Here’s the soundbite on the back cover:
Twenty-one tales of women’s ritual power and adventure quests
At first, this deterred me from reading the book. I was a different person then and didn’t fancy myself interested in women writers. Classic, right? If you’re reading this post and have reservations about this book because it’s about tales of women’s ritual power and adventure quests, please rethink a lot of things, but especially this book. I finally found the right time in my life to read this and here is what I found.

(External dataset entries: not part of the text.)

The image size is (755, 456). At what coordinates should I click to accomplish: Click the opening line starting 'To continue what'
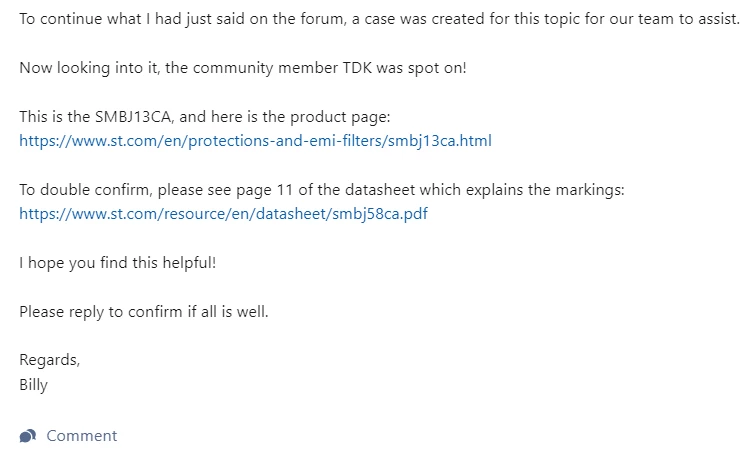pos(379,19)
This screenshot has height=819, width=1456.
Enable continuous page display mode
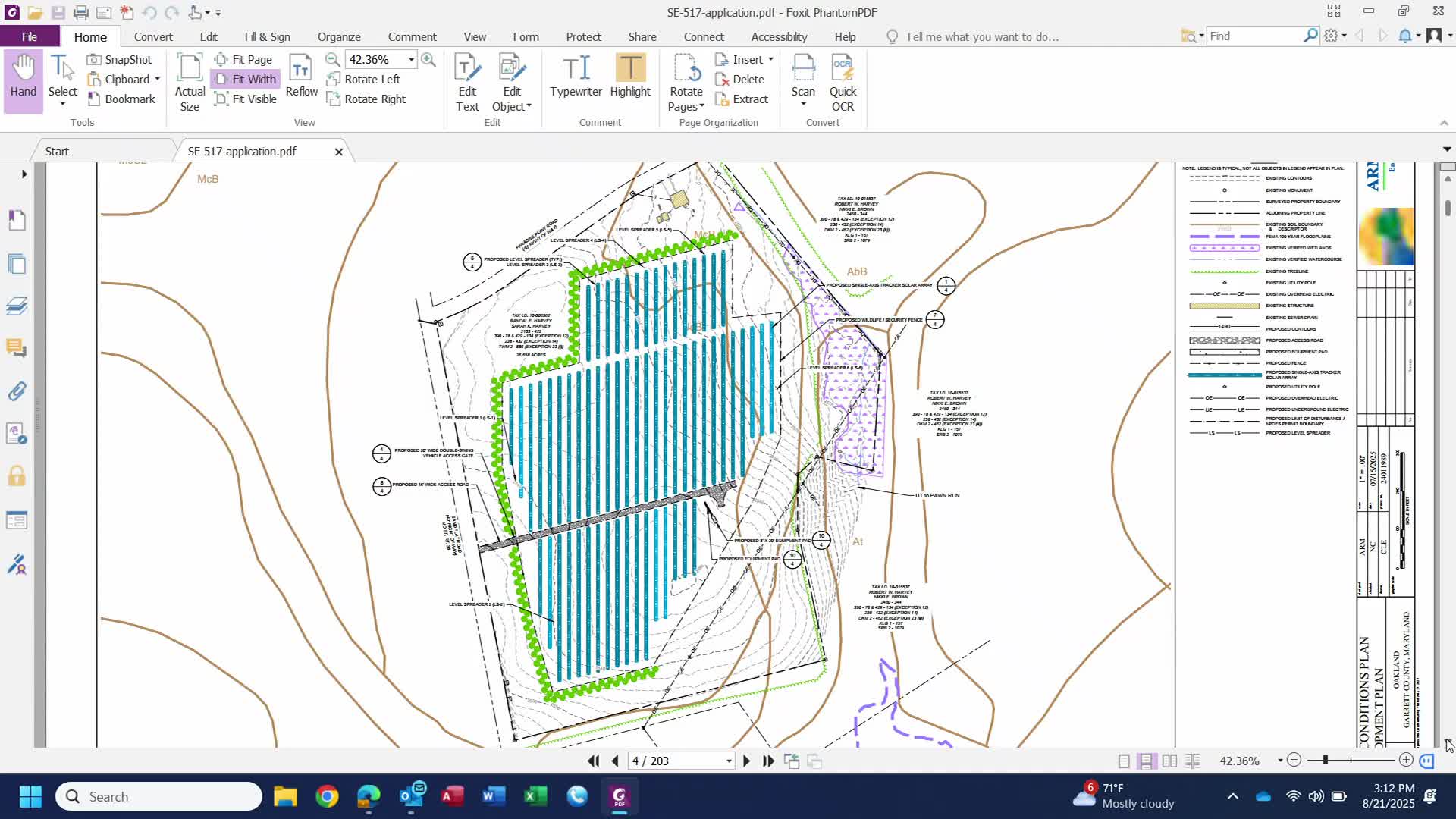pyautogui.click(x=1147, y=761)
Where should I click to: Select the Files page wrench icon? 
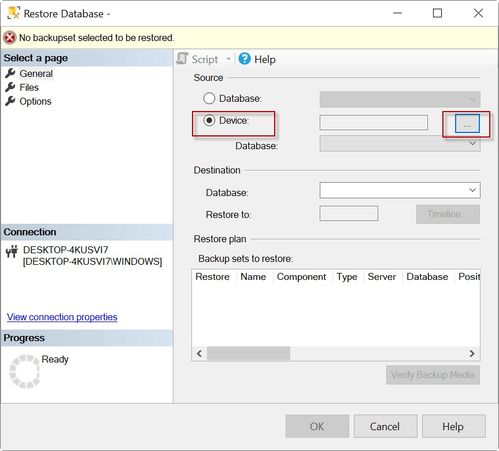(x=10, y=87)
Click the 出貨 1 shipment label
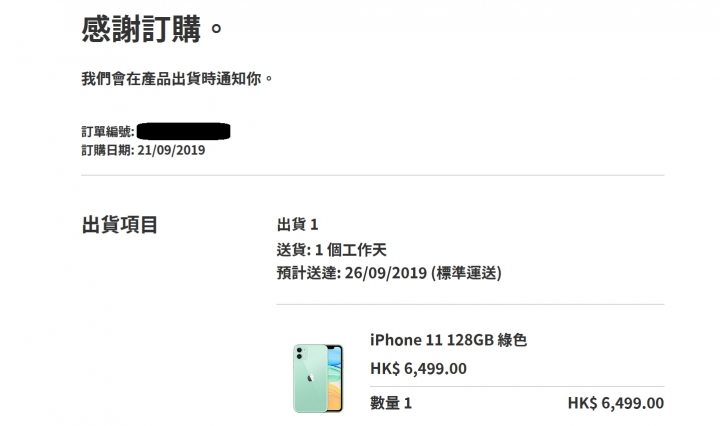This screenshot has height=426, width=720. click(298, 224)
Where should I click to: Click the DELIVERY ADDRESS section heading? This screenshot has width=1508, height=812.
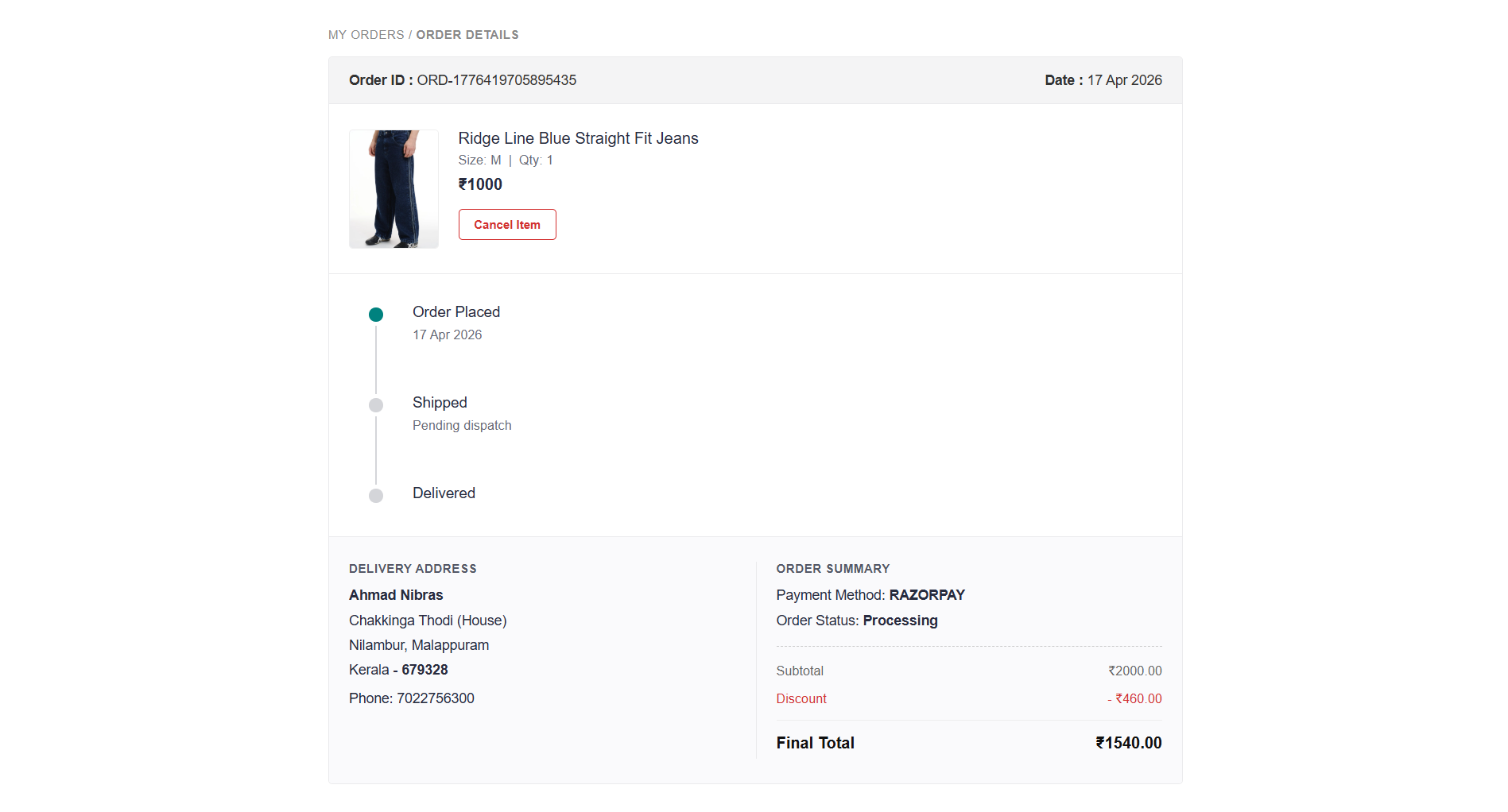point(413,568)
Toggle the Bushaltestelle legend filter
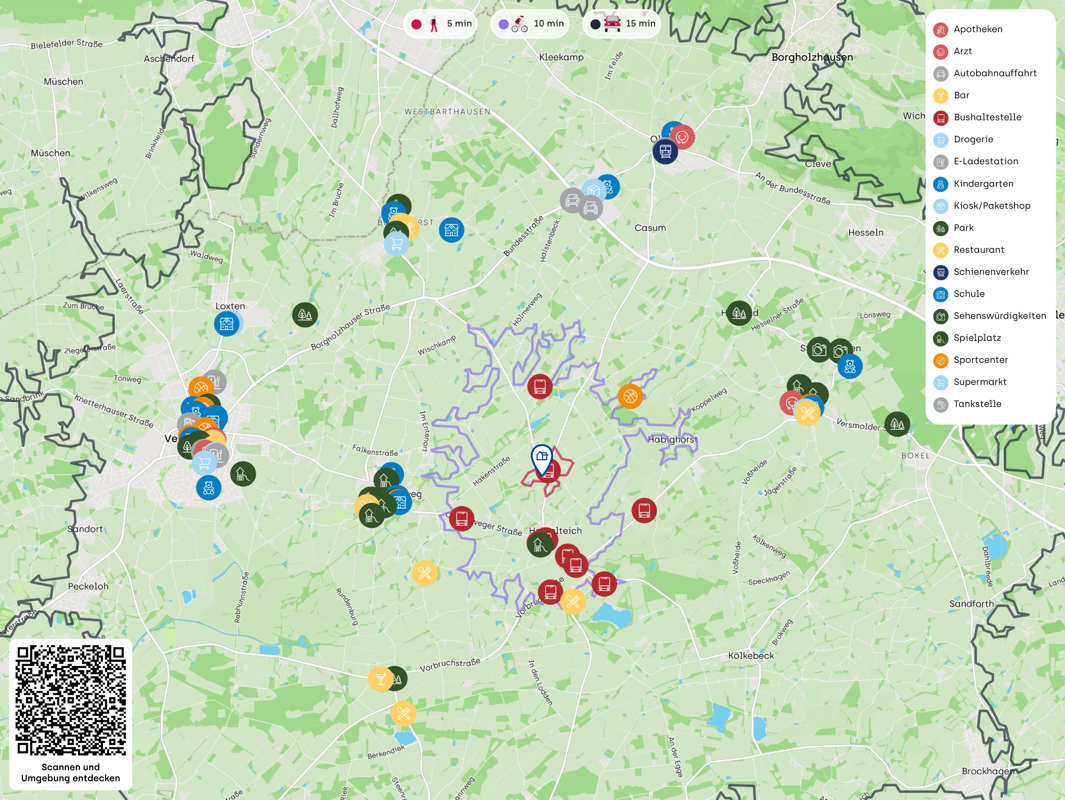The height and width of the screenshot is (800, 1065). [x=986, y=117]
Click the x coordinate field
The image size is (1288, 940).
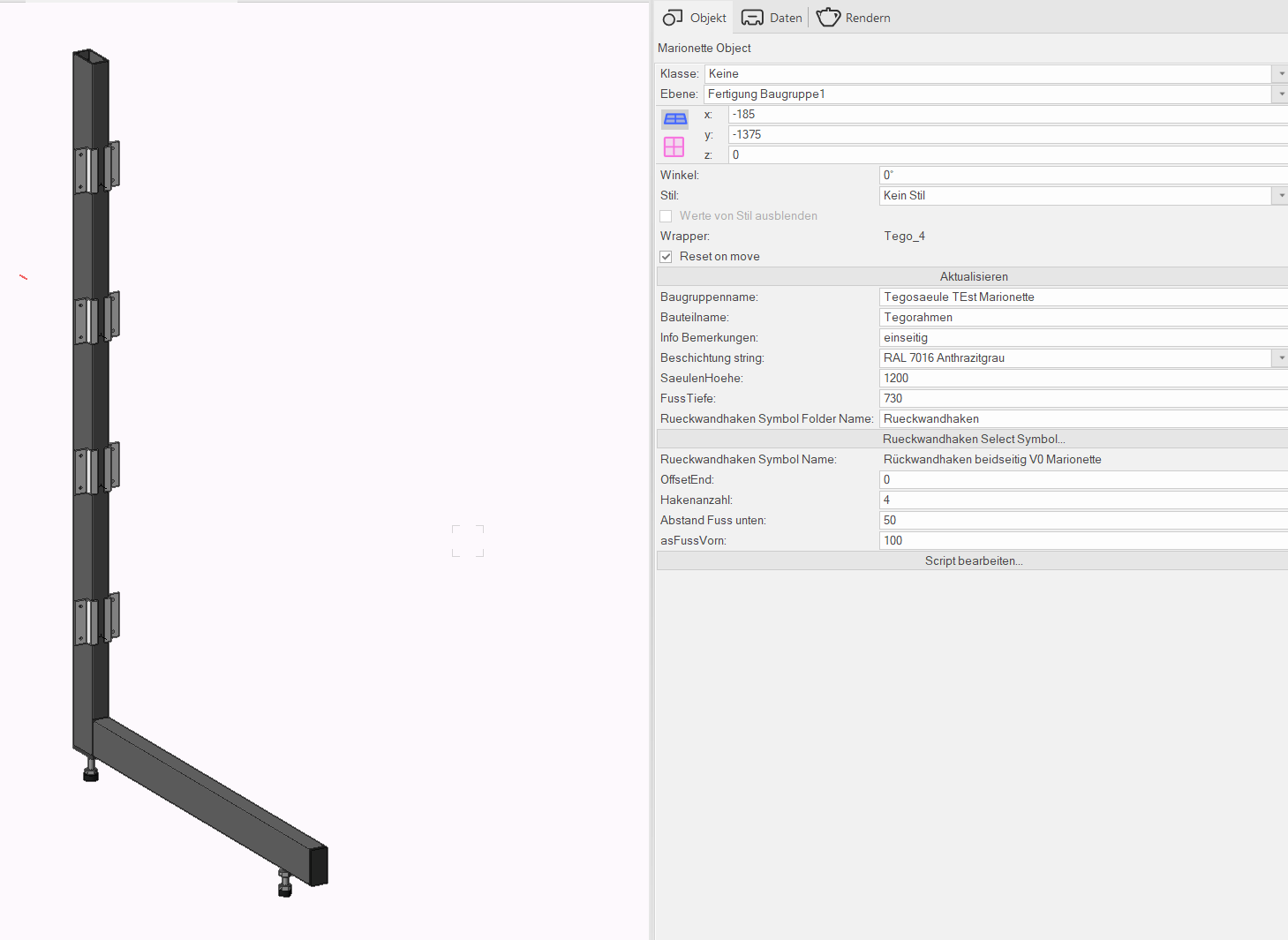(x=1006, y=115)
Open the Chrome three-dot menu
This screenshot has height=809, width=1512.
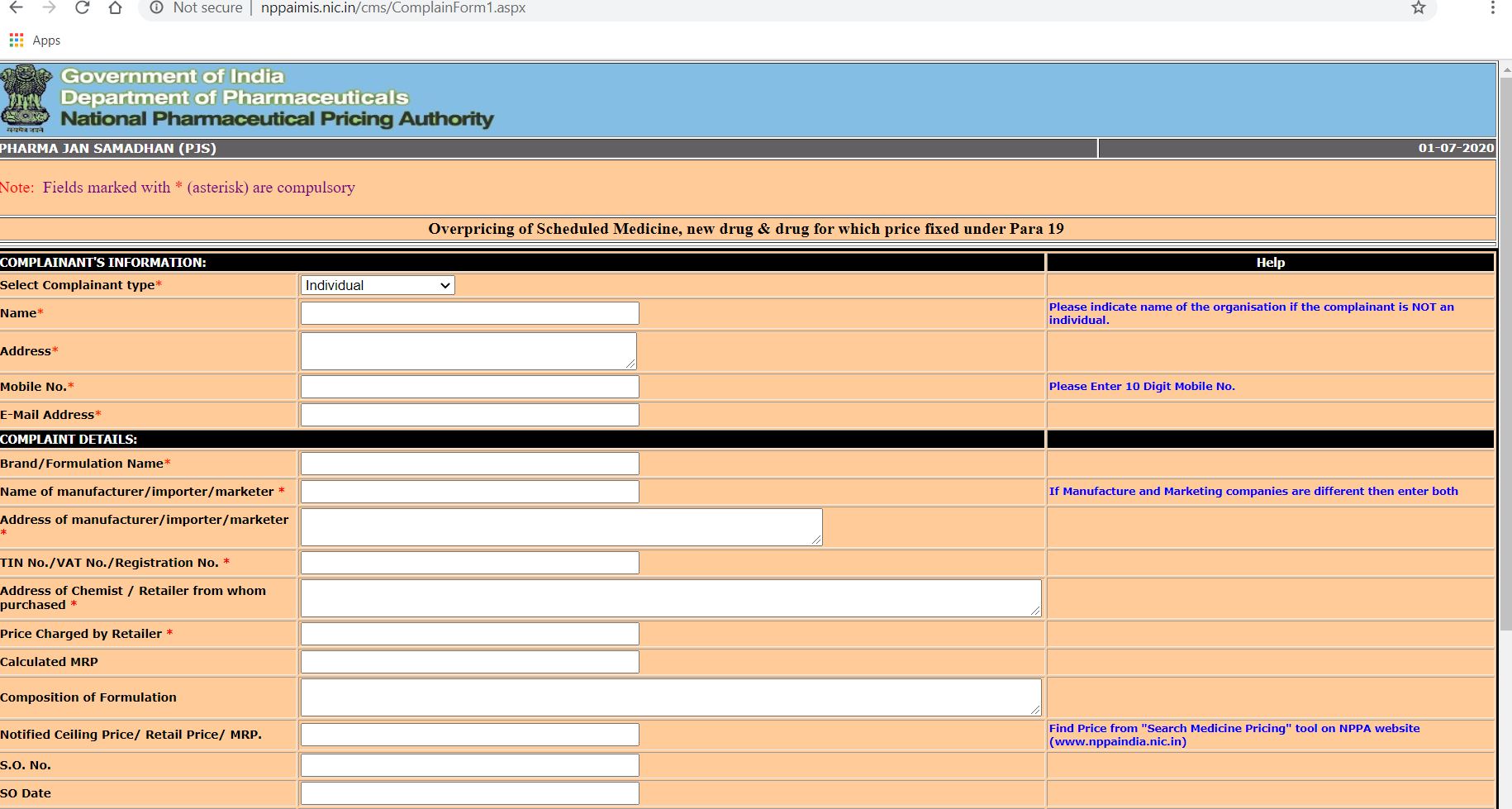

I opened the volume expecting the formulaic foreword, introduction, translator’s note, table of contents, and twenty-one back-to-back stories with occasional footnotes. What I encountered was a study on storytelling, relationships, culture, and character in an innovative form I’ve never heard of or seen. Yes, Narayan has included a preface, introduction, and afterword, but that is where the similarities with my expectations end. The tales storyteller Urmila Devi Sood recounts are short, usually five pages or less. The book is 225 pages long, leaving about 115 pages unaccounted for based on how I imagined the book.
As it turns out, each story is individually prefaced and followed by Urmilaji (the respectful name Narayan uses for her cohort) and Narayan’s contexualization and explication of the stories, mixed in with a delightful amount of Narayan’s beautiful and exact prose. While they sit together through seasons and temperamental weather, Urmilaji weaving stories she learned from her father and her community, Narayan transcribing, recording, and offering opinions, we see the two grow very close. Their respecting, admiring relationship is in stark contrast to the cold, often neglectful relationships between women in the various stories and we see in full detail the common struggle of a woman in Kangra society, divided between two homes, taking on the numerous duties the mother-in-law once held.
The story told outside the stories is as touching and compelling as the masterfully told and translated folktales themselves. Right from the first, I was grabbed by these wonderful tales. A few of the stories stand out as exceptional, even among the high average quality of the collection: “Across the Seven Seas,” “The Twelve Years of Affliction,” “Love Like Salt,” and “The Devouring Demoness.”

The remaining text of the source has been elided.